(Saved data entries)
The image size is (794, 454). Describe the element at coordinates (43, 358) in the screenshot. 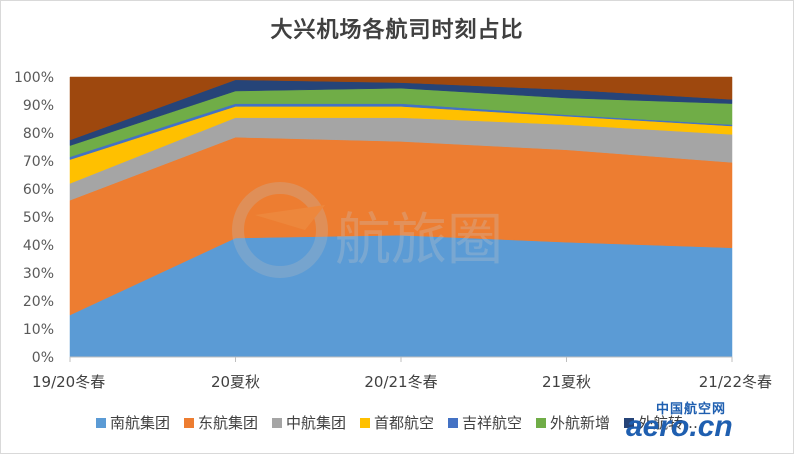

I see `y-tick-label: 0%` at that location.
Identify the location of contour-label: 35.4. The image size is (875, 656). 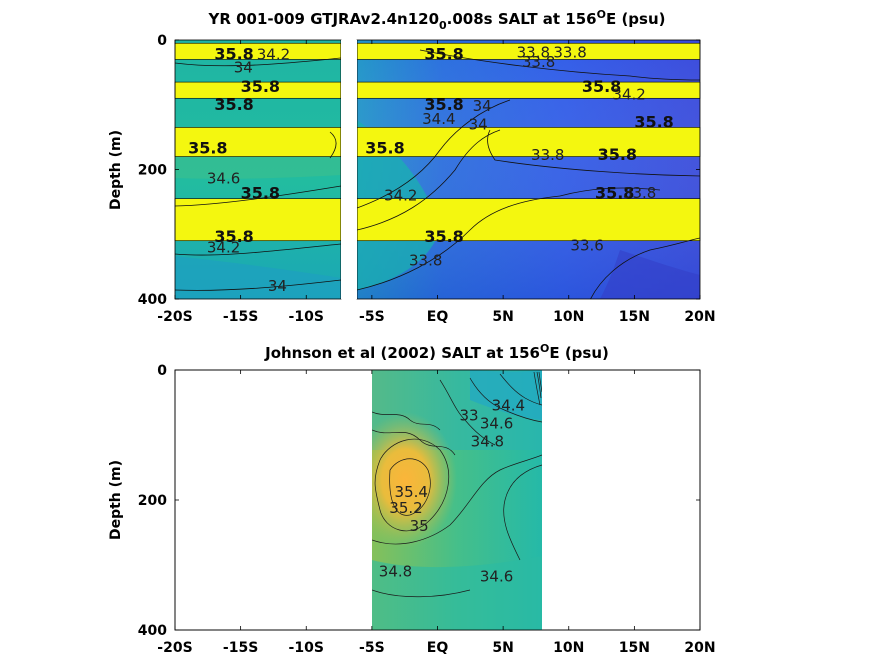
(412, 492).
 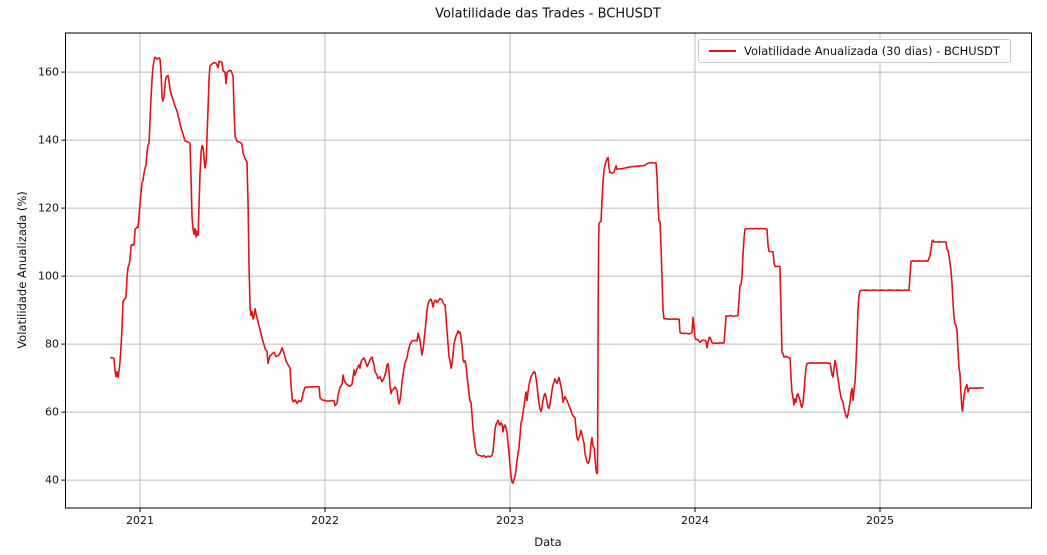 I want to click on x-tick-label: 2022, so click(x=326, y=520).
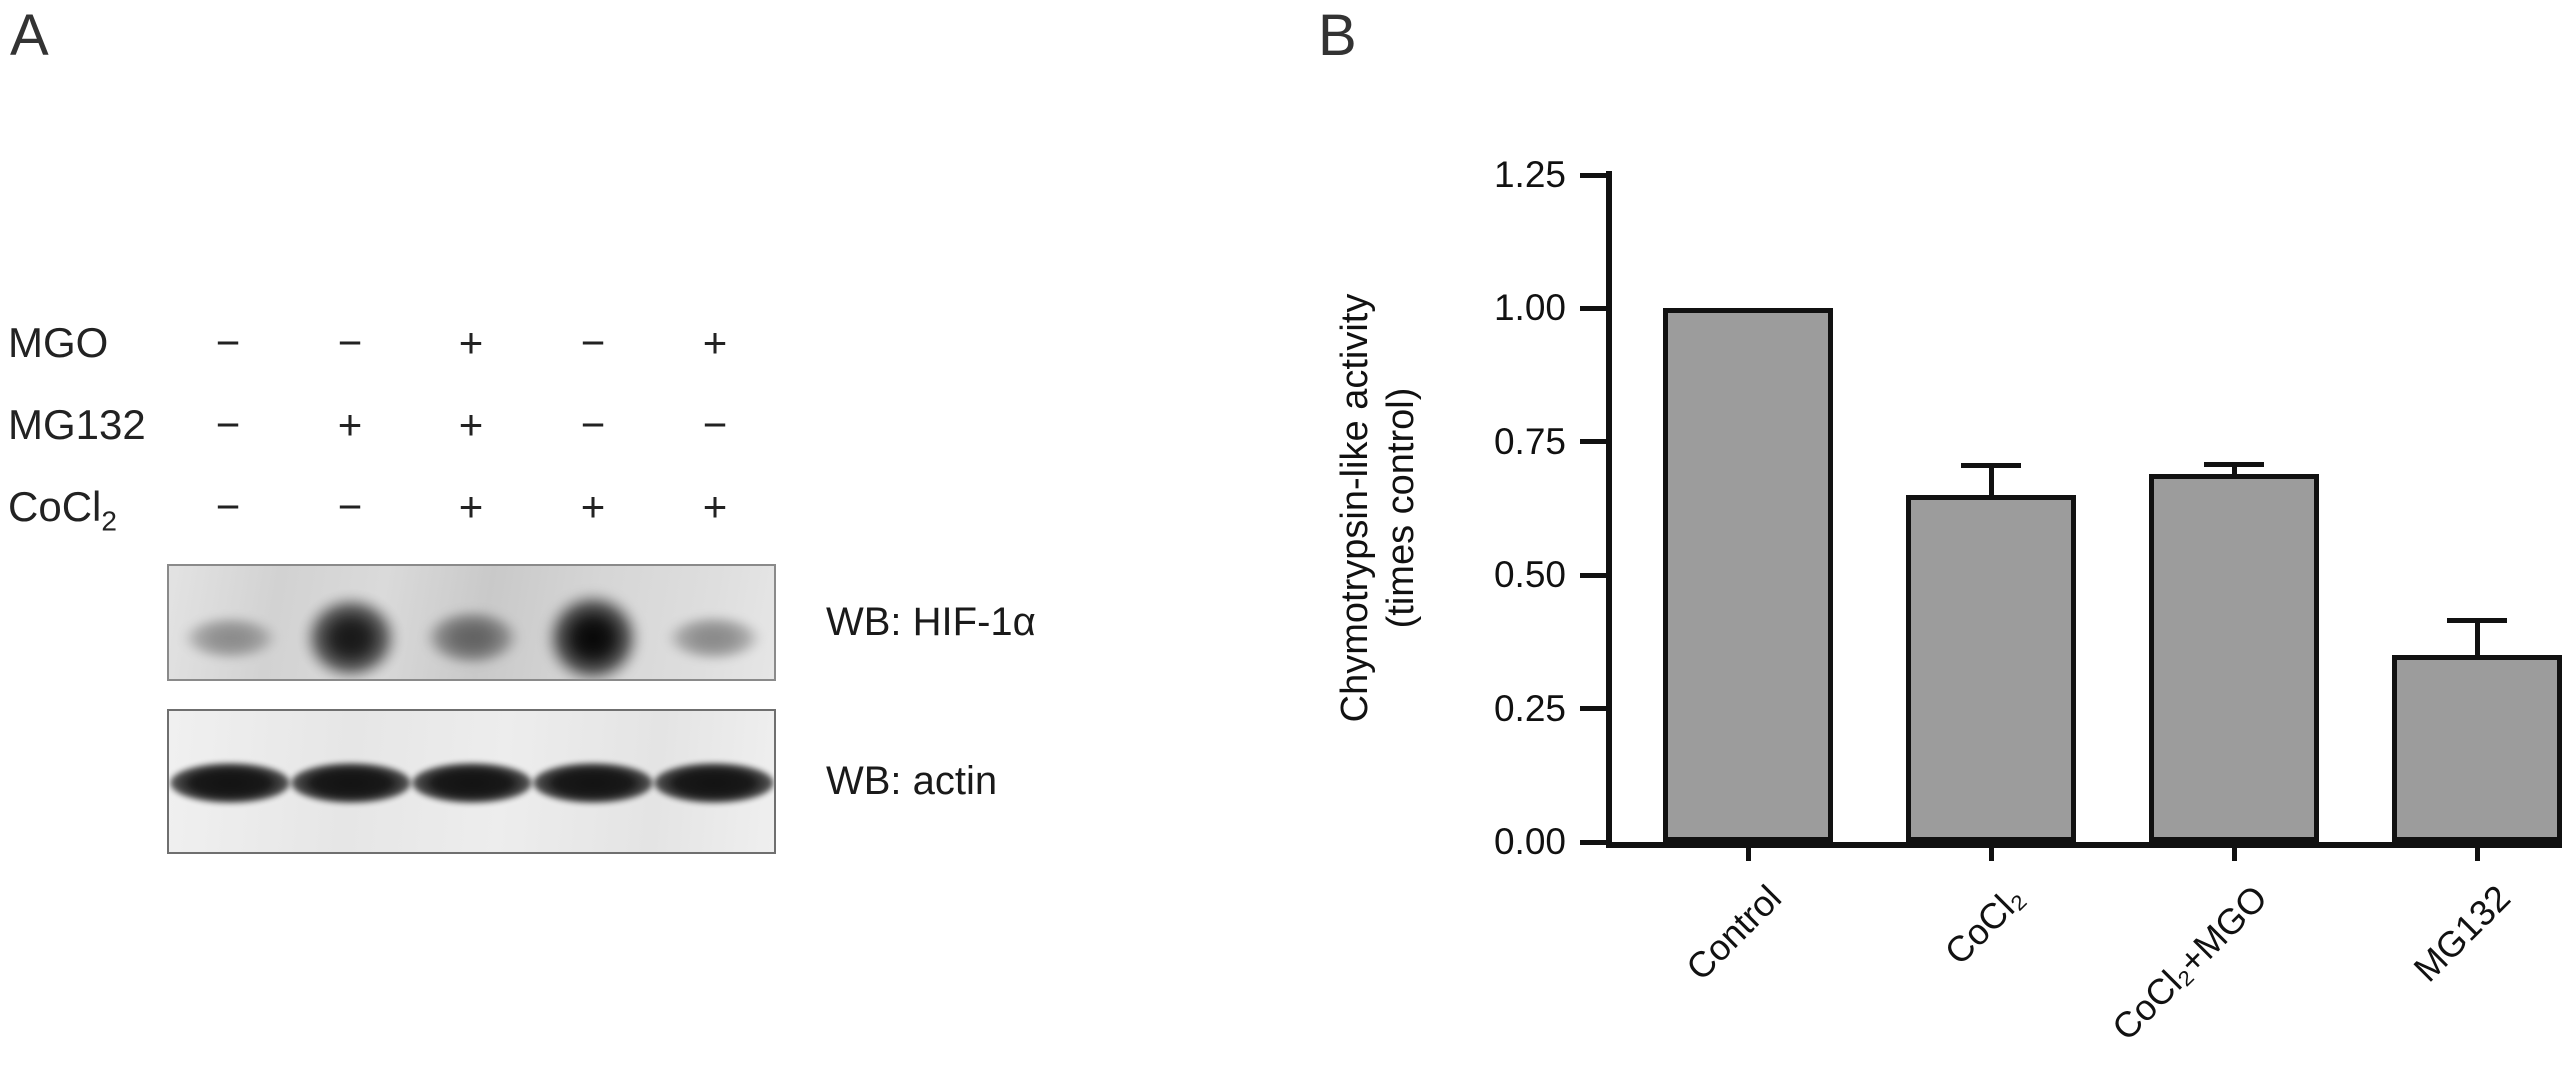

WHAT IS REQUIRED:
Copy every one of the records above word for word, leaving out the pictures.

ANSWER FOR THIS EXERCISE:
The image size is (794, 454). Describe the element at coordinates (43, 358) in the screenshot. 

I see `y-tick-label: 0%` at that location.
Identify the location of contour-label: 35.4. The image size is (875, 656). 
(412, 492).
  I want to click on x-tick-label: 2022, so click(x=326, y=520).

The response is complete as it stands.